Failure Modes & Debugging
INVALID_FIELD_SHARING — Field "User.email" is defined in multiple subgraphs but is not marked as @shareable. Two subgraphs both resolve email. Either add @shareable to email in every subgraph that defines it, or consolidate the field behind one owner and mark it @external elsewhere.
FIELD_TYPE_MISMATCH — Field "User.email" type mismatch: expected "String!", found "String". Nullability or scalar drift across subgraphs. Federation requires exact type signatures for shared fields; align the SDL. The full walkthrough is in resolving field type mismatch composition errors.
OVERRIDE_SOURCE_HAS_OVERRIDE / unknown from — @override source subgraph "subgraph-legacy" does not exist. The from: argument does not match a registered subgraph name. Names are case-sensitive and must match supergraph.yaml exactly.

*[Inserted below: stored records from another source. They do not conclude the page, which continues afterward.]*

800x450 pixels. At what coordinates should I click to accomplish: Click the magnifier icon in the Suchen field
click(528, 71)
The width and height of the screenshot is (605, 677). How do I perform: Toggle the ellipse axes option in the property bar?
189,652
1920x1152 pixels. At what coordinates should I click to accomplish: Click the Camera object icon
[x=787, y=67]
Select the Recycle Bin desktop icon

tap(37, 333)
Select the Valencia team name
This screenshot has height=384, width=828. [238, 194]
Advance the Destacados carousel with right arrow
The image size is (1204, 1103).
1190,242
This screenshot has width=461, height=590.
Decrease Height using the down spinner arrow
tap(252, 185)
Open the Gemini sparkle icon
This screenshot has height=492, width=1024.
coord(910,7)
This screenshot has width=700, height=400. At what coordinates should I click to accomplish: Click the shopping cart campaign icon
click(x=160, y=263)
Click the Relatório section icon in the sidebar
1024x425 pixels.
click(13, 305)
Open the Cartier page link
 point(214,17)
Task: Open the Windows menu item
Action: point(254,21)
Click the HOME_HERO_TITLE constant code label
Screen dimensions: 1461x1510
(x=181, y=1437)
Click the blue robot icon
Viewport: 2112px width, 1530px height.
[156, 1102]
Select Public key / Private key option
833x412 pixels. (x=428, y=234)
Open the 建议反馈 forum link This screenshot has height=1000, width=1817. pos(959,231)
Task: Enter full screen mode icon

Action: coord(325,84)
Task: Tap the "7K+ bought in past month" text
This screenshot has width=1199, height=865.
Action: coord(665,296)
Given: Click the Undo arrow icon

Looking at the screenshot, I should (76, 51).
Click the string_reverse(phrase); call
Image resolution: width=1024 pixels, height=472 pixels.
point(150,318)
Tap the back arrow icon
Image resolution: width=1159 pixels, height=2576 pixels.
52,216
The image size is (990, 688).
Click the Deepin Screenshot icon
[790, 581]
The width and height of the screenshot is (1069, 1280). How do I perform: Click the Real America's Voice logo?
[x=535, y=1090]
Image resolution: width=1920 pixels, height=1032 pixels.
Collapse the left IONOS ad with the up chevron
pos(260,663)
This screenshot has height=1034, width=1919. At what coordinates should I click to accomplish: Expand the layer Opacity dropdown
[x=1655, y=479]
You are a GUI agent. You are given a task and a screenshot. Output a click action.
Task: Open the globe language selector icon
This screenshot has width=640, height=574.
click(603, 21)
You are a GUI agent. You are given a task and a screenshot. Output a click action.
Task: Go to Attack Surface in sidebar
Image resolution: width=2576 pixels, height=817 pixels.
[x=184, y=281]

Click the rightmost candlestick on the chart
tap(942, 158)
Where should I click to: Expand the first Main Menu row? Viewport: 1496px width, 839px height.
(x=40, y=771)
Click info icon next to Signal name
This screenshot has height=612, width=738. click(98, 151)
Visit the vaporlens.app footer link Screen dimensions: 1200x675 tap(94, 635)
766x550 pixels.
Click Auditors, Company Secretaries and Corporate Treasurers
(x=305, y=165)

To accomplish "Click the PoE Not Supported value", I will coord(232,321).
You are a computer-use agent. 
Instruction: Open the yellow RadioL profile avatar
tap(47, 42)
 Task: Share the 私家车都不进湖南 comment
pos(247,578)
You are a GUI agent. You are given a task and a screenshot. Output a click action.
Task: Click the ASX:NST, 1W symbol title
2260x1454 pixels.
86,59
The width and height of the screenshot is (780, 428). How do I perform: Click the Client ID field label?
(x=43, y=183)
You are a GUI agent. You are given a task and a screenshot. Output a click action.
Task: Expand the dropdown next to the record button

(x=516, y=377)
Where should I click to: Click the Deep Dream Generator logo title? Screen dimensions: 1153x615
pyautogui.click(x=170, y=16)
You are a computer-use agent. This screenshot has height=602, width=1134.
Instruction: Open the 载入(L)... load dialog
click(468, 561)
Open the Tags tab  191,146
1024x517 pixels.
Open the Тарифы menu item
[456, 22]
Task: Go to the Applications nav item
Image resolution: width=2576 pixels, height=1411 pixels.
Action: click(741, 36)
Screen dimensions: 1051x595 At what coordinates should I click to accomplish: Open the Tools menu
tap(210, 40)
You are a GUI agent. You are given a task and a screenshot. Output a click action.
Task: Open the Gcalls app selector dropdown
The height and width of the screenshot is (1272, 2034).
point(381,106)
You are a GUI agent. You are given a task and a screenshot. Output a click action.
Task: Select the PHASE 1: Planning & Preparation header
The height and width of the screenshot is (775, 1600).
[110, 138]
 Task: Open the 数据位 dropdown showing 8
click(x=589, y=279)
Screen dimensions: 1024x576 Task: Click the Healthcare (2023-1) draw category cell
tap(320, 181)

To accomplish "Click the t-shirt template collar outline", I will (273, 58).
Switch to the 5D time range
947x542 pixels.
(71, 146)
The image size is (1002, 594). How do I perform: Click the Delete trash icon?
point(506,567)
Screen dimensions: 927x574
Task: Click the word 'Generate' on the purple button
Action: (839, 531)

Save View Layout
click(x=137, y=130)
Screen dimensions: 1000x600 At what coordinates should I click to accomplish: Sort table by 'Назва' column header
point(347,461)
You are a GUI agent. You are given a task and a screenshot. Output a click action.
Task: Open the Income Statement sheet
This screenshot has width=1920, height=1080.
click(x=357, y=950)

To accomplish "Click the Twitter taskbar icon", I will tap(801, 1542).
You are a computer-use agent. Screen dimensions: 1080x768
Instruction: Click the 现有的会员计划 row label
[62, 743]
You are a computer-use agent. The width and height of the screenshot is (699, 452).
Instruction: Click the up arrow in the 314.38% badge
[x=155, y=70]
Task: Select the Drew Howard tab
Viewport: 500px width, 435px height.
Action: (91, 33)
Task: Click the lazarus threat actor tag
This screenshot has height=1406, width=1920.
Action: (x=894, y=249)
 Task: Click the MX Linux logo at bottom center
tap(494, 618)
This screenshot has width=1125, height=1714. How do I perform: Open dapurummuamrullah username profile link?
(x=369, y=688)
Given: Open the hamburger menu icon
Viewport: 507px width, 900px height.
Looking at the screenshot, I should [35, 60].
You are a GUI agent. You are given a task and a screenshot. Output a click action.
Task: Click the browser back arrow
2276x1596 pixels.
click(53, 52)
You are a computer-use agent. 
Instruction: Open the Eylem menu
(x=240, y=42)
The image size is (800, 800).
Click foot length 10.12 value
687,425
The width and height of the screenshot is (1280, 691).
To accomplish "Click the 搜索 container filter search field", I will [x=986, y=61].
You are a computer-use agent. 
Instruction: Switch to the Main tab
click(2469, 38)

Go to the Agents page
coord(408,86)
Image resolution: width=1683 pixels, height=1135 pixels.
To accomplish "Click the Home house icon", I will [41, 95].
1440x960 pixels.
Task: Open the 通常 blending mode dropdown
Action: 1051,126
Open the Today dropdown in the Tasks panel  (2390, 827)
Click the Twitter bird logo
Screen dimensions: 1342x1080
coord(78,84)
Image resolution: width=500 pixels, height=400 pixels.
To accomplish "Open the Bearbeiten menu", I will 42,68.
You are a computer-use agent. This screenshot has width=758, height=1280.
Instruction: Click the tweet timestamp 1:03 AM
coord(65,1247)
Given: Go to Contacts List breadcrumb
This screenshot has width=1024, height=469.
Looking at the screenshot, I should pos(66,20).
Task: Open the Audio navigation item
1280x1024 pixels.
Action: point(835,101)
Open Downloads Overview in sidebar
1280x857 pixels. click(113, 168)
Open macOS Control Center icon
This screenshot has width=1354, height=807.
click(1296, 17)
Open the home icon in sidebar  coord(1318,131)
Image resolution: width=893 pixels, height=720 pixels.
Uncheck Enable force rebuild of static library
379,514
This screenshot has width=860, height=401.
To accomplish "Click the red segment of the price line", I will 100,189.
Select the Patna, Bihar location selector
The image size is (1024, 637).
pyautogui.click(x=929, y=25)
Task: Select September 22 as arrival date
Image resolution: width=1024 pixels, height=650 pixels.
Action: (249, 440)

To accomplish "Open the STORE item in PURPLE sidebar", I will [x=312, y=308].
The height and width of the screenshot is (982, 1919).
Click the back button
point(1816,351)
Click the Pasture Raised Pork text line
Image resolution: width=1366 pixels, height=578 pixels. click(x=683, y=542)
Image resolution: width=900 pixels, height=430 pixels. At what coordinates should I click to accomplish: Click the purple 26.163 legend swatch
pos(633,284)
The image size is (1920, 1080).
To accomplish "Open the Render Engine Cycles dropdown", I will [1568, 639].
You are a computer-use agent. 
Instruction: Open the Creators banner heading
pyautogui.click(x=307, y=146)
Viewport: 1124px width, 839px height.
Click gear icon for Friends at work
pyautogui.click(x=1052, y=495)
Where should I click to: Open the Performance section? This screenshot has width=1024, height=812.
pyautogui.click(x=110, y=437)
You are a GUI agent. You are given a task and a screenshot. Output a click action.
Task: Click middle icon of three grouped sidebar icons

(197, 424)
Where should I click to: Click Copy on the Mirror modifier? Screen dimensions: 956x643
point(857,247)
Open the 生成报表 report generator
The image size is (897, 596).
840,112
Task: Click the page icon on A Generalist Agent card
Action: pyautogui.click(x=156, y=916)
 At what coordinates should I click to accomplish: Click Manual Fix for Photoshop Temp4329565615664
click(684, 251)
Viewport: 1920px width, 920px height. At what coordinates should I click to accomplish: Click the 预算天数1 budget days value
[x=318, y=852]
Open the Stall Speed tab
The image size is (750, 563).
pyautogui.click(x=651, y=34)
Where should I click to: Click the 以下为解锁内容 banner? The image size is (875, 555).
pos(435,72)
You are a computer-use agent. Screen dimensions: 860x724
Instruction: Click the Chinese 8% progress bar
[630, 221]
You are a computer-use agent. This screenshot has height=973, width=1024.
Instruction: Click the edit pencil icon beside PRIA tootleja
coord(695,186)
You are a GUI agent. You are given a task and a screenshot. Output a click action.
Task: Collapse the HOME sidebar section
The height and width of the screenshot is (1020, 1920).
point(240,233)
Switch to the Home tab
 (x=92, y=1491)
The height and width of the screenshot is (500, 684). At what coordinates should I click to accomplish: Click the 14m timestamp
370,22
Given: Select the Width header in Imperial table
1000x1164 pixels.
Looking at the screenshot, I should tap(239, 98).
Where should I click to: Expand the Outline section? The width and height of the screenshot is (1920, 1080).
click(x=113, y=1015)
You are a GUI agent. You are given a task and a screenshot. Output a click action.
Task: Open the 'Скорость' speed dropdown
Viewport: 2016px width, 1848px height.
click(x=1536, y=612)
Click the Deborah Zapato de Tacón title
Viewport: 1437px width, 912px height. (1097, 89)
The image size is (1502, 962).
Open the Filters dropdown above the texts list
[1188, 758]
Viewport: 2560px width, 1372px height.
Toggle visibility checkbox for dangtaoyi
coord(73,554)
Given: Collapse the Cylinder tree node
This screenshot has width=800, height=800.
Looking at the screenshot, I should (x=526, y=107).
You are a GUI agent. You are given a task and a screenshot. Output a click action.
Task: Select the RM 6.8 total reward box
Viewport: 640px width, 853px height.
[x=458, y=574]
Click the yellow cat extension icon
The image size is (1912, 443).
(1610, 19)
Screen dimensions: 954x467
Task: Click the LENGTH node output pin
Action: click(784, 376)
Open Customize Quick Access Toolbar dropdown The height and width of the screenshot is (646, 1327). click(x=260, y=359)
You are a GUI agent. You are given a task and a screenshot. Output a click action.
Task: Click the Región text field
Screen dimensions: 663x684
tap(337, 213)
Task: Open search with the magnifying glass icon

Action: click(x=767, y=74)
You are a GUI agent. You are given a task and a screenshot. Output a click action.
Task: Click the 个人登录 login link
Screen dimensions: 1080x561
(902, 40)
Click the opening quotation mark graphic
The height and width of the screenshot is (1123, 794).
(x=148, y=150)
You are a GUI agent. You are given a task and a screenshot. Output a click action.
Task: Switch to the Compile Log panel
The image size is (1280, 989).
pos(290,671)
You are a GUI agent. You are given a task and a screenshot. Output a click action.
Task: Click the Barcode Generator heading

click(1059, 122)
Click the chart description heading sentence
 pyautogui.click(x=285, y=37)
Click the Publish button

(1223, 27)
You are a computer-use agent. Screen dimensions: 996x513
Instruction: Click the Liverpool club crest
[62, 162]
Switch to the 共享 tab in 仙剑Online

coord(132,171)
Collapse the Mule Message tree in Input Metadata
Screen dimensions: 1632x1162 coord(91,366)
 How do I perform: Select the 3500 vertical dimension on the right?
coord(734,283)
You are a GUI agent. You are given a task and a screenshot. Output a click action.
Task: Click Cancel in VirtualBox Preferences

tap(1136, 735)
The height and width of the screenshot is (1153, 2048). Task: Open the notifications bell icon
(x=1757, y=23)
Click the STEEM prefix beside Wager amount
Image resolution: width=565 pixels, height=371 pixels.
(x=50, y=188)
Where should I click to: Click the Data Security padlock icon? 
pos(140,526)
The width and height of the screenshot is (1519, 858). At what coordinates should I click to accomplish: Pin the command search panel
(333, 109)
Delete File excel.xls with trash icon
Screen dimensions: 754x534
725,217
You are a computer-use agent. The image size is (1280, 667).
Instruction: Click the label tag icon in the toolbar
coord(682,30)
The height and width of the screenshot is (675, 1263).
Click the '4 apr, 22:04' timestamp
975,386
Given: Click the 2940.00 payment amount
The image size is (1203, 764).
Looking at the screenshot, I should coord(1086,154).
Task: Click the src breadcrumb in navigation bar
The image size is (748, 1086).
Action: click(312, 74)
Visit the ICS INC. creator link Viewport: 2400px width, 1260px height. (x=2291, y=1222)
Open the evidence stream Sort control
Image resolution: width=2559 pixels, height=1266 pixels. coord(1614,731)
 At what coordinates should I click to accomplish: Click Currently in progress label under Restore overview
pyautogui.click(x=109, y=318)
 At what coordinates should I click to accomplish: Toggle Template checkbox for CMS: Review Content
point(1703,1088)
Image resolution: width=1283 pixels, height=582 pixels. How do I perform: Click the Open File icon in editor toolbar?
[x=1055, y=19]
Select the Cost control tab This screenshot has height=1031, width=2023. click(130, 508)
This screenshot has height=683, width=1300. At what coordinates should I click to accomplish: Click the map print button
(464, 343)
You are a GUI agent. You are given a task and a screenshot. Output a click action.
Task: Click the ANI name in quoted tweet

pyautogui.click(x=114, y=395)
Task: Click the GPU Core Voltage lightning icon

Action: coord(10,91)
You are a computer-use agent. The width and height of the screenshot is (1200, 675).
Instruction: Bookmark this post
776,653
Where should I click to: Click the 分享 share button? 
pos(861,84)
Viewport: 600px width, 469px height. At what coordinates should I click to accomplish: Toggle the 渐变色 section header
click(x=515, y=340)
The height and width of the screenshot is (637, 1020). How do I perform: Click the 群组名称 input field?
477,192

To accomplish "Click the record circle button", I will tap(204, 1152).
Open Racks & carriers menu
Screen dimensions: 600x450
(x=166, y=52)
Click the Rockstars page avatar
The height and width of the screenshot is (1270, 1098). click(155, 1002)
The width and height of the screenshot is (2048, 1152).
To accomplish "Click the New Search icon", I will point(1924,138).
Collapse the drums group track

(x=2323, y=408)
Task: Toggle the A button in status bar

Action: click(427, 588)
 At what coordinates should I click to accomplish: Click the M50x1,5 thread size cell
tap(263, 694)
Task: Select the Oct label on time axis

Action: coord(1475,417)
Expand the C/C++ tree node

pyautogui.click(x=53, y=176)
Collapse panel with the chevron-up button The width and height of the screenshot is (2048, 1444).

Circular @requires — composition rejects the merge when Service A requires a field from Service B that requires a field from Service A. Flatten the dependency by moving one of the computed fields to the subgraph that already owns its inputs, or denormalize the required value onto the entity.
Frequently Asked Questions
How does Apollo Router handle conflicting field types during composition?
The composition engine applies strict type unification. If two subgraphs define the same field with incompatible signatures — Int versus String, or differing nullability — composition fails immediately with FIELD_TYPE_MISMATCH. There is no automatic coercion or fallback; you must align the SDLs or designate a single owner with @override.
Can I resolve schema conflicts without modifying existing subgraph schemas?
Short-term workarounds include client-layer field aliasing or a compatibility shim subgraph that proxies and transforms conflicting responses. Both add maintenance debt and latency, so treat them as bridges. Durable resolution requires explicit schema alignment and an ownership migration with @override.
What is the performance impact of using the @override directive?
@override simplifies the query plan by eliminating the redundant fetch to the legacy subgraph, which usually lowers request latency once the migration stabilises. The transient cost is cache fragmentation during the cutover window, since clients may hold data keyed to the old service. Monitor cache hit rates and p95 until the old owner is fully drained.
How do I prevent composition conflicts from reaching staging?
Run rover subgraph check on every PR against the production variant and block merges on FAILURE severity. Reserve full rover supergraph compose for post-merge so PR latency stays low, and keep a rollback procedure that reverts to the last valid supergraph snapshot.